What is required:
In the records below, begin at the line containing "Select the Ethereum coin name" and end at the line containing "Task: Open AD DS role in sidebar"; quote every line in that span exactly, including both boundary lines, and no others.

(Items from a dataset)
• • •
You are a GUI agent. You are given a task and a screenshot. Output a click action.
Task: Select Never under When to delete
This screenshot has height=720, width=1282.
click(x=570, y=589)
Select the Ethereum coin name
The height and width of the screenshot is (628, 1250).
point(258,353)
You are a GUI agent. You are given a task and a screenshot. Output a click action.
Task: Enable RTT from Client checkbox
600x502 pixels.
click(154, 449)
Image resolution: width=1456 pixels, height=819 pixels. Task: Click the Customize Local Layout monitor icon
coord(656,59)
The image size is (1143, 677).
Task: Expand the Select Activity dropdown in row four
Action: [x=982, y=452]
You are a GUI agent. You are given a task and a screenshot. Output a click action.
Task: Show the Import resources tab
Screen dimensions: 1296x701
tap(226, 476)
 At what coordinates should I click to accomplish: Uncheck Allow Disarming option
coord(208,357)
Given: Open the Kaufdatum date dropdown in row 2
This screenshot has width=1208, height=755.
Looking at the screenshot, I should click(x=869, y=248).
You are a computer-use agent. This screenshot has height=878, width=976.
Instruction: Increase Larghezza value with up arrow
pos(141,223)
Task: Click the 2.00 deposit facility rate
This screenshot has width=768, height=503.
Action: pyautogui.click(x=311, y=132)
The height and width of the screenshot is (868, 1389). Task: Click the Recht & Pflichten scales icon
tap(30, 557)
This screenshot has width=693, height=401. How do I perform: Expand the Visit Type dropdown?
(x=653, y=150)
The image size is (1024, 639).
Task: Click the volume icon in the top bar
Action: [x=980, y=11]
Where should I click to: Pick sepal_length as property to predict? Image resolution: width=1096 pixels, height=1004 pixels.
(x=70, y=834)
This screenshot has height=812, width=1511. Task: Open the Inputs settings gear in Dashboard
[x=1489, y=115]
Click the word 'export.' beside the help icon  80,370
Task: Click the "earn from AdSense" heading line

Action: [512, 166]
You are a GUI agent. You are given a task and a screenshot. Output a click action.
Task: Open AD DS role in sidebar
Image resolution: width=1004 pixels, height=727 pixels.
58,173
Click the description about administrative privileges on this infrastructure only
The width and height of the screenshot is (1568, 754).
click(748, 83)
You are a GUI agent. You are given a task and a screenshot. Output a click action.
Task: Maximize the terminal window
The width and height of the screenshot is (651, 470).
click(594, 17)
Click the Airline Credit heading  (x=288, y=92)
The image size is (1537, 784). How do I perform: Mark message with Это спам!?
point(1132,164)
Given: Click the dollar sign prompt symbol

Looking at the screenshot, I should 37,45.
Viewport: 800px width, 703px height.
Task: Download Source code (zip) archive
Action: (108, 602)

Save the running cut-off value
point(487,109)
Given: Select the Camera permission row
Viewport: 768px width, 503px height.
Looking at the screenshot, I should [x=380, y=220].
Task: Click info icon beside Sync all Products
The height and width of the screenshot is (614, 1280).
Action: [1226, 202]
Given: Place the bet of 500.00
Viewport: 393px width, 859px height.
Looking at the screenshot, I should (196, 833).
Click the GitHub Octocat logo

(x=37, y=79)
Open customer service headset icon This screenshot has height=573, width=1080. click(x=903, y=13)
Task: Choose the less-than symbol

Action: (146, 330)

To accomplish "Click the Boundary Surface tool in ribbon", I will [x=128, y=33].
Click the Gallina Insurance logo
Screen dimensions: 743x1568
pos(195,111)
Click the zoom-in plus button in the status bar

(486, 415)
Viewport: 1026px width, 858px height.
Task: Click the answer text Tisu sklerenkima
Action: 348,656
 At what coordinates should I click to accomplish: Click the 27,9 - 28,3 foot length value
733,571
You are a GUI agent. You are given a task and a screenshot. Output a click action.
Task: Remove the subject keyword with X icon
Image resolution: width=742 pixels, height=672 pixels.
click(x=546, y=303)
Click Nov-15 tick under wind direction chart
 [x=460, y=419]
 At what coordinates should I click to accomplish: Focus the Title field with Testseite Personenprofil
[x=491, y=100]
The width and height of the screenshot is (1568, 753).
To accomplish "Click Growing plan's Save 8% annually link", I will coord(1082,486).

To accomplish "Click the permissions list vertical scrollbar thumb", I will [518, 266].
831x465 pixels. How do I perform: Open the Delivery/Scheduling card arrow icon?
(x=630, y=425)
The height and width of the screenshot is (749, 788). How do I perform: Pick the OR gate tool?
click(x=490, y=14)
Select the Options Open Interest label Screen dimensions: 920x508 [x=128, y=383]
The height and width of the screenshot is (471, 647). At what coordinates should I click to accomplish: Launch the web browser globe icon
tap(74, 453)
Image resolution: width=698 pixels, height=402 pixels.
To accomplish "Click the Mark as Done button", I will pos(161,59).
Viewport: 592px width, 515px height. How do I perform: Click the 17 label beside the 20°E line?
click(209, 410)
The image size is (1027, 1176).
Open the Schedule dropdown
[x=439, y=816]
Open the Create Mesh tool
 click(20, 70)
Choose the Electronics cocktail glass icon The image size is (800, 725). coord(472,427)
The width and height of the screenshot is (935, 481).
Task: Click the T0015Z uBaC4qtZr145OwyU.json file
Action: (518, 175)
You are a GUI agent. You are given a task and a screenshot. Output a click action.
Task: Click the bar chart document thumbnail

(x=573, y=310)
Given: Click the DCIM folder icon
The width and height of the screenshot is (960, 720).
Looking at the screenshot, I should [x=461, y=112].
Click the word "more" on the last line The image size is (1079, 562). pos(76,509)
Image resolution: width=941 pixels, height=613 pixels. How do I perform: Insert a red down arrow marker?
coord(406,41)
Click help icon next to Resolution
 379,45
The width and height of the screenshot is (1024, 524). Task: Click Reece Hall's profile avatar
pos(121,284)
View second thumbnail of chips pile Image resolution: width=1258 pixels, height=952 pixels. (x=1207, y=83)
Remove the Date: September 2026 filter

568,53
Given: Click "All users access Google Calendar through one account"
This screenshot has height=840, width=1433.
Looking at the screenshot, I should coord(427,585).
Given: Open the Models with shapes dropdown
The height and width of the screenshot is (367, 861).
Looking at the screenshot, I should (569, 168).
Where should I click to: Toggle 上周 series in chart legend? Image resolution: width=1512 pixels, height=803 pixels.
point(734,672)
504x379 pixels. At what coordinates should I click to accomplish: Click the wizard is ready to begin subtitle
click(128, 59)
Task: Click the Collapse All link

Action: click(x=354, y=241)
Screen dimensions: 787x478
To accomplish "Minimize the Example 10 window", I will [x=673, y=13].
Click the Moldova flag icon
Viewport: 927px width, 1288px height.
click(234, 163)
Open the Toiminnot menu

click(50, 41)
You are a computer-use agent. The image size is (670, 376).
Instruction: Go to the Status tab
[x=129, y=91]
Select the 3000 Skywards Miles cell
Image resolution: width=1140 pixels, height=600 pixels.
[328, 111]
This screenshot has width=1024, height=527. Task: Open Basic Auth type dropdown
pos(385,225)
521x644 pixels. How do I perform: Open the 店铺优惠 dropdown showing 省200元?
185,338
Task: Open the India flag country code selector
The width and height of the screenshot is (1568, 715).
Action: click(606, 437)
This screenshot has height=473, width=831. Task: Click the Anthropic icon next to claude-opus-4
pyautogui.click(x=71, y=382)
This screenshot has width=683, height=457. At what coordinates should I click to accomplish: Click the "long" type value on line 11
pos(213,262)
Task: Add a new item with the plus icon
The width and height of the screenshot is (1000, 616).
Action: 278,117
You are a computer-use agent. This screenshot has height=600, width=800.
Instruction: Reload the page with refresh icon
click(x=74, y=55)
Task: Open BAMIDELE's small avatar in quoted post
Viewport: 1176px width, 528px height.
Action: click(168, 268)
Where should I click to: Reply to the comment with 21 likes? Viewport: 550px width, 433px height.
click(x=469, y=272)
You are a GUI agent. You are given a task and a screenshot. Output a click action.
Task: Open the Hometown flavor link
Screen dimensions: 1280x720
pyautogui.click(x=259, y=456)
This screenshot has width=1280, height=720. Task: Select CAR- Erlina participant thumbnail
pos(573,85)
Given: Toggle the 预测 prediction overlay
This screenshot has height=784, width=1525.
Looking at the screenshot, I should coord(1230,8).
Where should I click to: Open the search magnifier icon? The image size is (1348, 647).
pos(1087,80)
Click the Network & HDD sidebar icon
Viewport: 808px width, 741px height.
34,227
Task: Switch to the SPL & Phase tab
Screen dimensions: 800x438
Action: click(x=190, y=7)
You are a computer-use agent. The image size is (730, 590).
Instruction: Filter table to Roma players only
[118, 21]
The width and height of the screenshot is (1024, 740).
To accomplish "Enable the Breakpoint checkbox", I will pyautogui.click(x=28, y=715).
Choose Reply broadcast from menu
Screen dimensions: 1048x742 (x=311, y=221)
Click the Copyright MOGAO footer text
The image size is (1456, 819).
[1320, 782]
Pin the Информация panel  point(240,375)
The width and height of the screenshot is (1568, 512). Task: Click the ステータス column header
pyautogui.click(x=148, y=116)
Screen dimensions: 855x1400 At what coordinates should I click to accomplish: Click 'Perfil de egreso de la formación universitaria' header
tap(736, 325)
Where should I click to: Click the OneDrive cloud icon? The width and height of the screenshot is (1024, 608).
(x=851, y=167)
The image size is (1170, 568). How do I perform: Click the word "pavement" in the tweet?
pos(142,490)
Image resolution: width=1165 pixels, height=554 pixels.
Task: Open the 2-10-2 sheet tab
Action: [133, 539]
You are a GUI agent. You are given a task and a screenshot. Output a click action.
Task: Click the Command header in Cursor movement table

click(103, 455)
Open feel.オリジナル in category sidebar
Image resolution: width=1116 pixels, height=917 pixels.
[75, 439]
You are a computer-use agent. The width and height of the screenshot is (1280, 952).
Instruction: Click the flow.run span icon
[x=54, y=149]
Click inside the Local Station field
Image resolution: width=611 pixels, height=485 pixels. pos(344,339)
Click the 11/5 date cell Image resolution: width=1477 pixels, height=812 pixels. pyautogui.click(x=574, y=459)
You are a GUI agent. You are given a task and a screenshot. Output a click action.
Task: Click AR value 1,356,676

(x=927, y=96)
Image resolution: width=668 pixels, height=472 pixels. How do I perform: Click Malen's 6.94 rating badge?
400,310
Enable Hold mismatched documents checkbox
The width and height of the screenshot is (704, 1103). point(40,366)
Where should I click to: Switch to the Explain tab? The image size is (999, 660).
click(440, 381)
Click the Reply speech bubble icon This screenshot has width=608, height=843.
• • •
Solution to this exercise:
Select the Ethereum coin name
The height and width of the screenshot is (628, 1250).
point(258,353)
You are a GUI agent. You are given a task and a screenshot. Output a click action.
Task: Enable RTT from Client checkbox
600x502 pixels.
click(154, 449)
Image resolution: width=1456 pixels, height=819 pixels. Task: Click the Customize Local Layout monitor icon
coord(656,59)
The image size is (1143, 677).
Task: Expand the Select Activity dropdown in row four
Action: [x=982, y=452]
You are a GUI agent. You are given a task and a screenshot. Output a click action.
Task: Show the Import resources tab
Screen dimensions: 1296x701
tap(226, 476)
 At what coordinates should I click to accomplish: Uncheck Allow Disarming option
coord(208,357)
Given: Open the Kaufdatum date dropdown in row 2
This screenshot has width=1208, height=755.
Looking at the screenshot, I should click(x=869, y=248).
You are a computer-use agent. This screenshot has height=878, width=976.
Instruction: Increase Larghezza value with up arrow
pos(141,223)
Task: Click the 2.00 deposit facility rate
This screenshot has width=768, height=503.
Action: pyautogui.click(x=311, y=132)
The height and width of the screenshot is (868, 1389). Task: Click the Recht & Pflichten scales icon
tap(30, 557)
This screenshot has width=693, height=401. How do I perform: Expand the Visit Type dropdown?
(x=653, y=150)
The image size is (1024, 639).
Task: Click the volume icon in the top bar
Action: [x=980, y=11]
Where should I click to: Pick sepal_length as property to predict? Image resolution: width=1096 pixels, height=1004 pixels.
(x=70, y=834)
This screenshot has height=812, width=1511. Task: Open the Inputs settings gear in Dashboard
[x=1489, y=115]
Click the word 'export.' beside the help icon  80,370
Task: Click the "earn from AdSense" heading line

Action: [512, 166]
You are a GUI agent. You are given a task and a screenshot. Output a click action.
Task: Open AD DS role in sidebar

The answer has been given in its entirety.